- **YOUR TASK**: Copy out each line of the entries below that contains the string "label", treating uppercase and lowercase letters as different.

- **EXERCISE INPUT**:
┏━━

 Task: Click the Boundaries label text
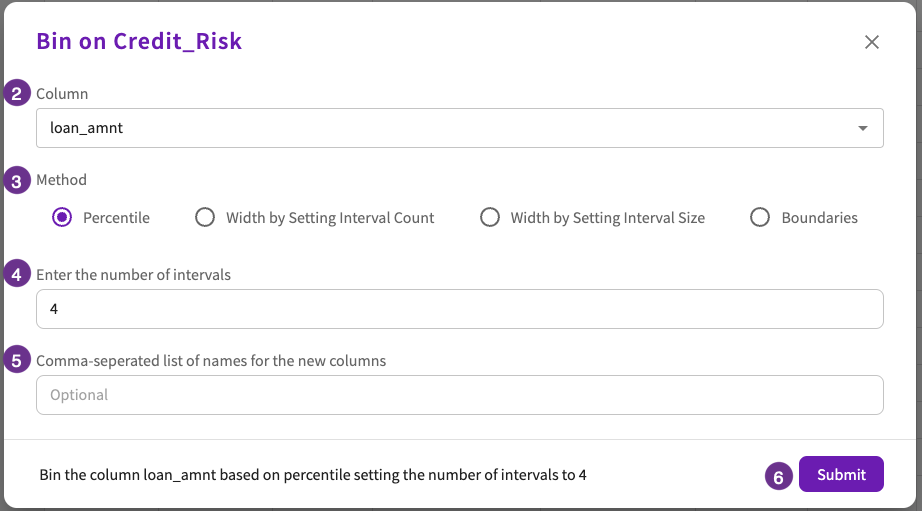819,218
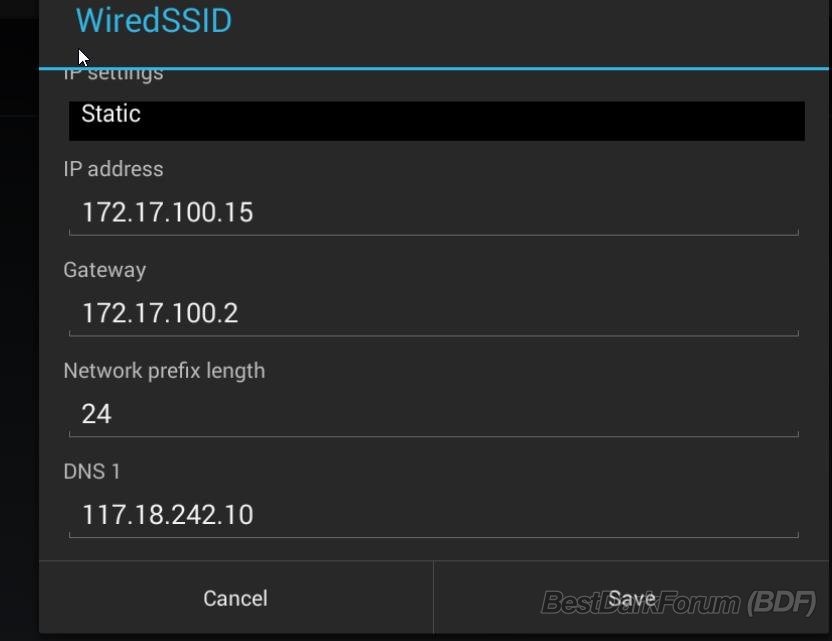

┗━━
┏━━

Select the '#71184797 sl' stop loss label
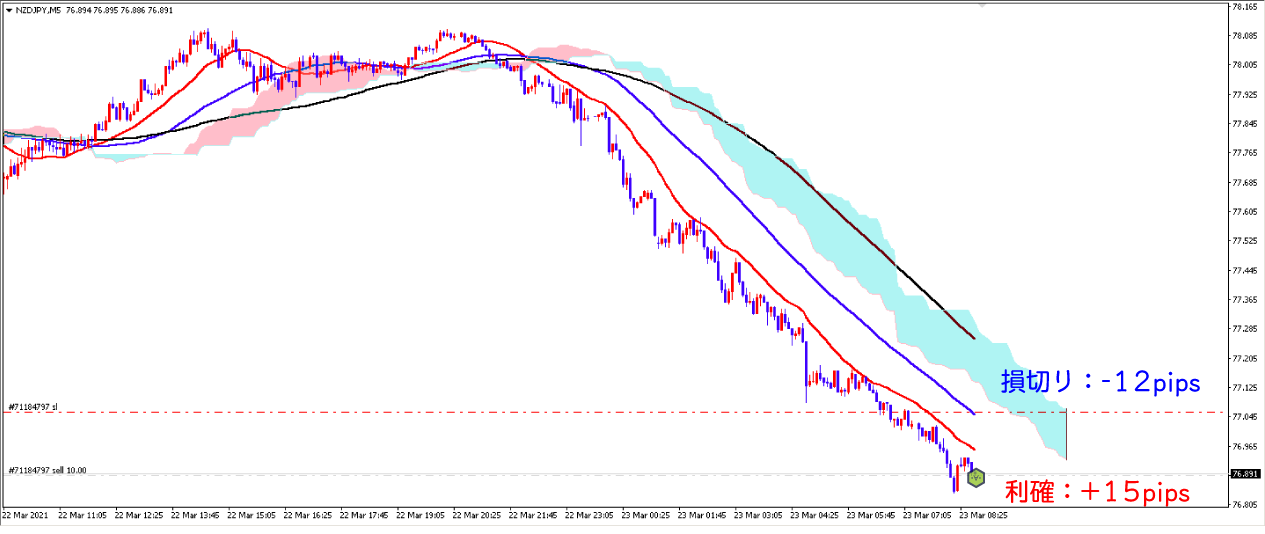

┗━━
┏━━

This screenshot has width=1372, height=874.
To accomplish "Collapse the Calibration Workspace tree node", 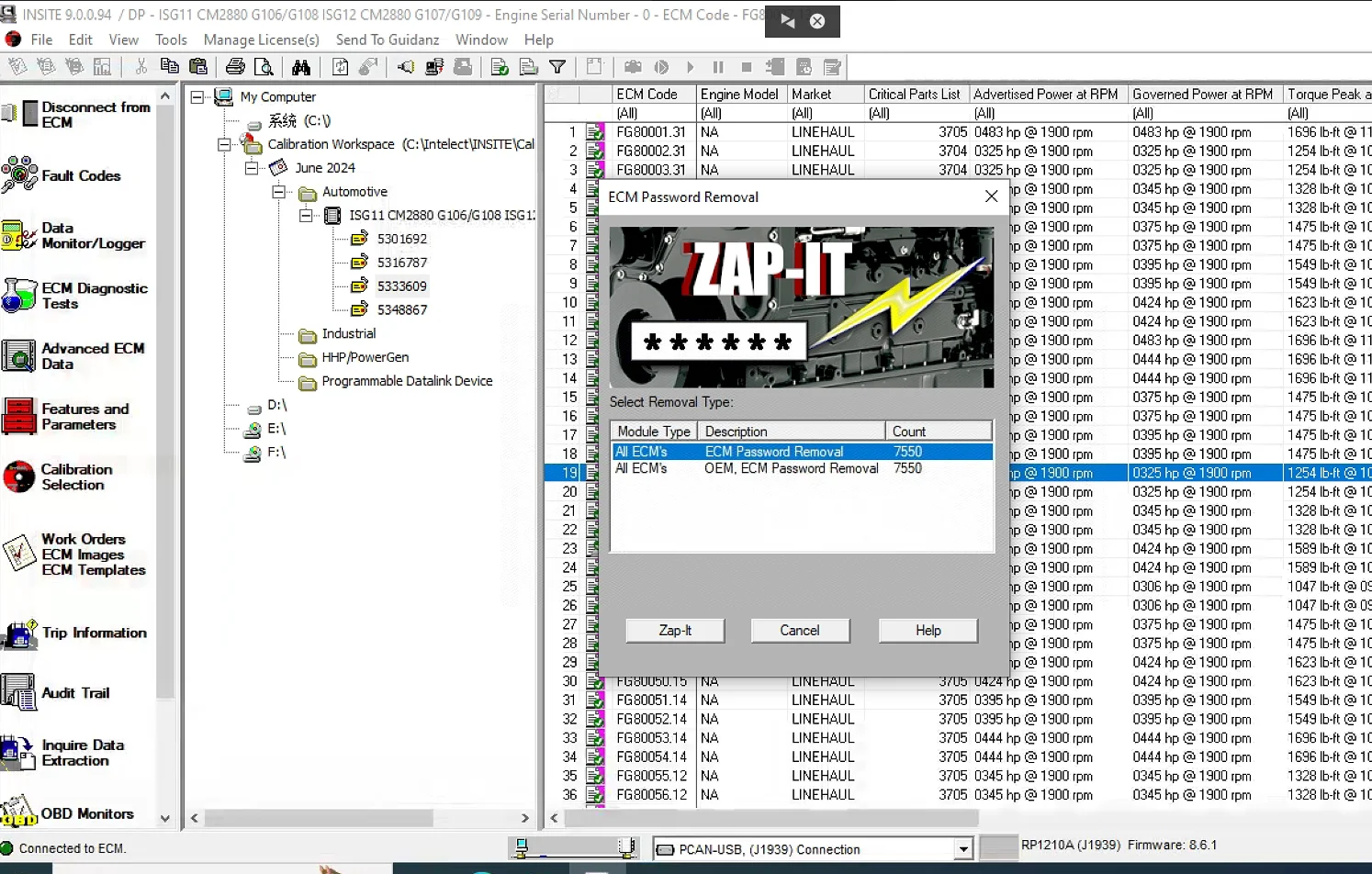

┗━━

- **WRITTEN ANSWER**:
 Task: Click the Boundaries label text
Select the '#71184797 sl' stop loss label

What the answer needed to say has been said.